Spostrzeżenie drugie: duchowa obecność związania jest z dojrzałością relacji. Ten wyłącznie będzie umiał żyć duchową łącznością, kto nie traktuje drugiego instrumentalnie; kto nie wykorzystuje drugiego dla jakichś swoich celów, dla rozwiązania jakichś swoich problemów; kto nie chce zaborczo i egoistycznie tego drugiego mieć na wyłączność, tylko dla siebie; kto drugiemu w tworzonej z nim relacji daje swobodę i wolność; kto tym drugim umie się dzielić i temu drugiemu ufa. Że tak funkcjonujemy w naszych więziach, wcale nie jest oczywiste. Tego trzeba się nam stale uczyć, niekiedy w bolesnym i przykrym procesie. Bo zazwyczaj jest raczej odwrotnie: kiedy do kogoś się zbliżamy, chcemy go mieć dla siebie.
Trzecia rzecz byłaby do rozważenia. Wywołam ją tu zamkniętą w pytaniu: czyż nie jest tak, że duchowa obecność jest intensywniejszym rodzajem obecności niż obecność fizyczna?

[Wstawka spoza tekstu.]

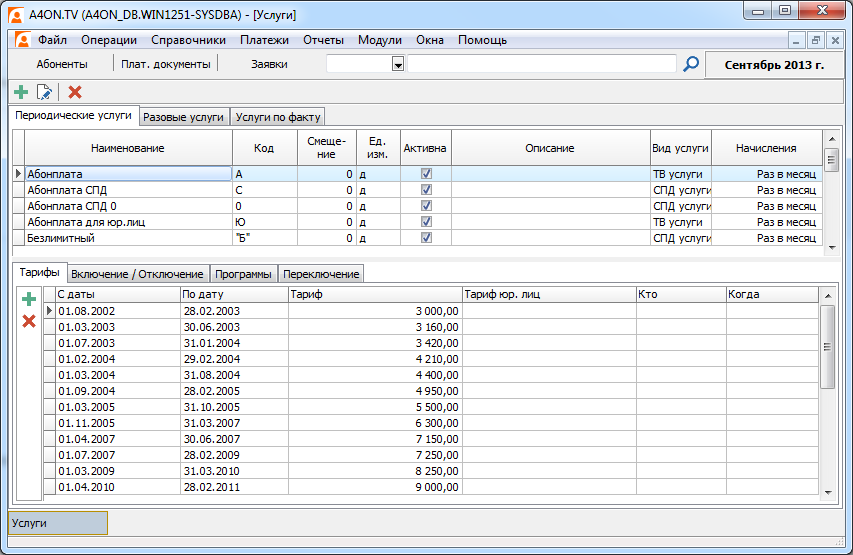The image size is (853, 555).
Task: Open the Отчеты menu
Action: pyautogui.click(x=322, y=40)
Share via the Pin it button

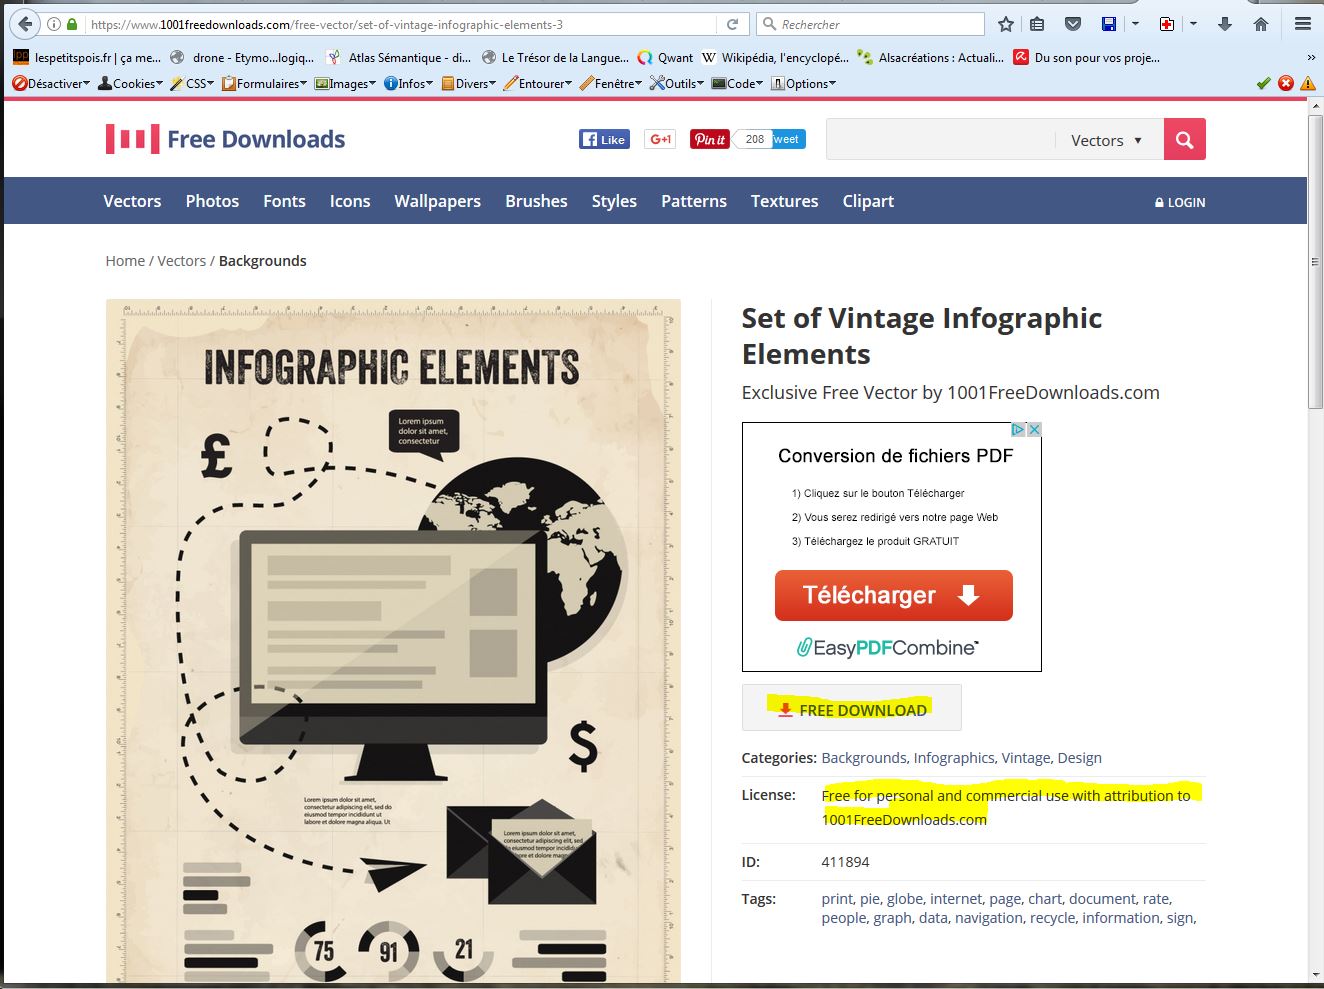(709, 139)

Na dzień dzisiejszy odpowiedziałbym na to pytanie twierdząco, przystałbym na orzeczenie tworzące osnowę tegoż pytania. Przecież to, czego nie ma przy nas materialnie, jest z nami o wiele bliżej aniżeli to, co jest z nami fizycznie. Często jest tak, że bez przerwy – może rzec by trzeba nawet: obsesyjnie, natrętnie – o tym myślimy, że to myślenie nas zajmuje i pochłania, że ono całych nas wypełnia, że to myślenie podnieca nas i jakoś stymuluje; często jest tak, że na tym, czego nam materialnie brak, mocno koncentruje się nasza uwaga. A kiedy potem to coś w naszym życiu cieleśnie się zjawia, wszystko to natychmiast puszcza i mija. To prawda: nieobecne – w tym nieobecny człowiek – jest przy nas bardziej obecne niż obecne…
Medium ponad media
Napisałem wyżej, że duchowa łączność przejawia się, lecz nie wyczerpuje się w kontakcie medialnym. Czy jest jakiś inny jej przejaw? Tak, jest – i jest to przejaw duchowej łączności z dawien dawna znany, przez niejednego duszpasterza zalecany, doradzany: wspólna modlitwa. Myślę tu o tego rodzaju wspólnej modlitwie, że poszczególni jej uczestnicy znajdują się w różnych miejscach i o umówionej porze zaczynają się modlić. W ten sposób, zanurzając się w jednym i tym samym fenomenie, spotykają się oni ze sobą. Każdy bowiem z nich spotyka się wówczas z Bogiem – i w Bogu spotykają się ze sobą. To też, wychodzi na to, kontakt zapośredniczony, medialny – ale jakie medium mamy tu zaangażowane: medium najwspanialsze, medium doskonałe, medium ponad wszystkie inne media!